- [Complete the following]
(1) Answer these questions from the passage on Lutheran church life.
(a) What years does the passage on Lutheran church life give for Heinrich Müller?
(b) How many "mute ecclesiastical idols" does Müller say modern Christianity follows, and what are they?
(c) According to the final paragraph, what were the critics of the Lutheran church concerned about?
(2) Transcribe part of the passage on Lutheran church life word for word. Begin at the words "Such observations are" and stop after "the Holy Spirit.".
(3) Continue the passage on Lutheran church life, picking up after its final sentence.

- [Extract]
******************************

And such became the attitude of the laity toward the Sacraments, as well. Schmid quotes Heinrich Müller (1631-1675), another critic of the status of church life, who records:
    Modern Christianity has four mute ecclesiastical idols which they follow: the baptismal font, the pulpit, the confessional, and the altar. They take comfort in their external Christianity, that they are baptized, hear God’s Word, go to confession, and receive the Lord’s Supper, but they deny the inner power of Christianity46.
Such observations are what prompted Grossgebauer to also grieve, with much hyperbole, regarding the clergy:
    All preaching of the Word and all use of the sacraments is not merely unfruitful, but also soul-destroying. The bearers of the Word and the administrators of the sacraments do not have the courage and the earnestness to maintain and urge the form of congregational life that corresponds to the essence of the divine Word and sacrament...47
What Grossgbauer, Müller and other critics of the Lutheran church were concerned about was the proper use and centrality of the Means of Grace, i.e., the form of congregational life that corresponds to the essence of the divine Word and sacrament. They were not pining for a program to inspire enthusiasm for God-talk and personal experience with the Holy Spirit.

******************************

- [Dataset rows]
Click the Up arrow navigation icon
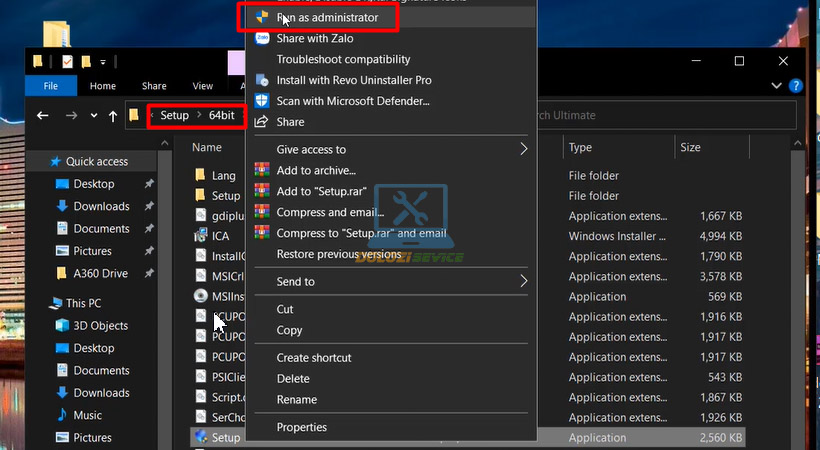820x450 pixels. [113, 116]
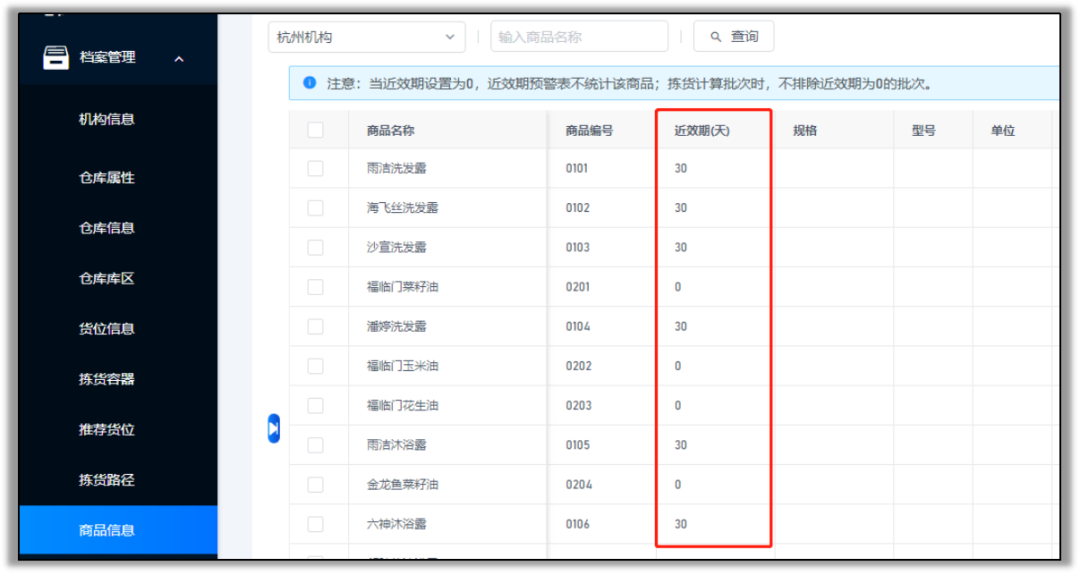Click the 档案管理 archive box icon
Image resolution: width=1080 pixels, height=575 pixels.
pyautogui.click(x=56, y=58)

******************************

- [The results]
(1)
(a) 1631-1675
(b) Four: the baptismal font, the pulpit, the confessional, and the altar.
(c) The proper use and centrality of the Means of Grace, i.e., the form of congregational life that corresponds to the essence of the divine Word and sacrament.

(2)
Such observations are what prompted Grossgebauer to also grieve, with much hyperbole, regarding the clergy:
    All preaching of the Word and all use of the sacraments is not merely unfruitful, but also soul-destroying. The bearers of the Word and the administrators of the sacraments do not have the courage and the earnestness to maintain and urge the form of congregational life that corresponds to the essence of the divine Word and sacrament...47
What Grossgbauer, Müller and other critics of the Lutheran church were concerned about was the proper use and centrality of the Means of Grace, i.e., the form of congregational life that corresponds to the essence of the divine Word and sacrament. They were not pining for a program to inspire enthusiasm for God-talk and personal experience with the Holy Spirit.

(3)
The impact of the Thirty Years’ War
It is necessary, however, to realize one other important factor responsible for the malaise which most church leaders admitted during this time: the impact of the Thirty Years’ War. From 1618 to 1648, all of Europe converged on Germany as political, economic and religious interests collided in devastating turmoil. Of direct impact church-life in Germany, territories changed hands and religious Confession through military victory and defeat, or as princes converted between Calvinism, Lutheranism, and Roman Catholicism for political advantage48, causing in some districts a whip-sawing of religious practice. Generally, human casualty and economic loss were unimaginable.
    The Swedes alone were accused of destroying nearly two thousand castles, eighteen thousand villages and over fifteen hundred towns. Bavaria claimed to have lost eighty thousand families and nine hundred villages, Bohemia five-sixths of its villages and three-quarters of its population. In Württemberg the number of the inhabitants was said to have fallen to a sixth, in Nassau to a fifth, in Henneberg to a third, in the wasted Palatinate to a fiftieth of its original size. The population of Colmar was halved, that of Wolfenbüttel had sunk to an eighth, of Magdeburg to a tenth, of Hagenau to a fifth, of Olmütz to less than a fifteenth. Minden, Hamlen, Göttingen, Magdeburg, by their own account, stood in ruins49.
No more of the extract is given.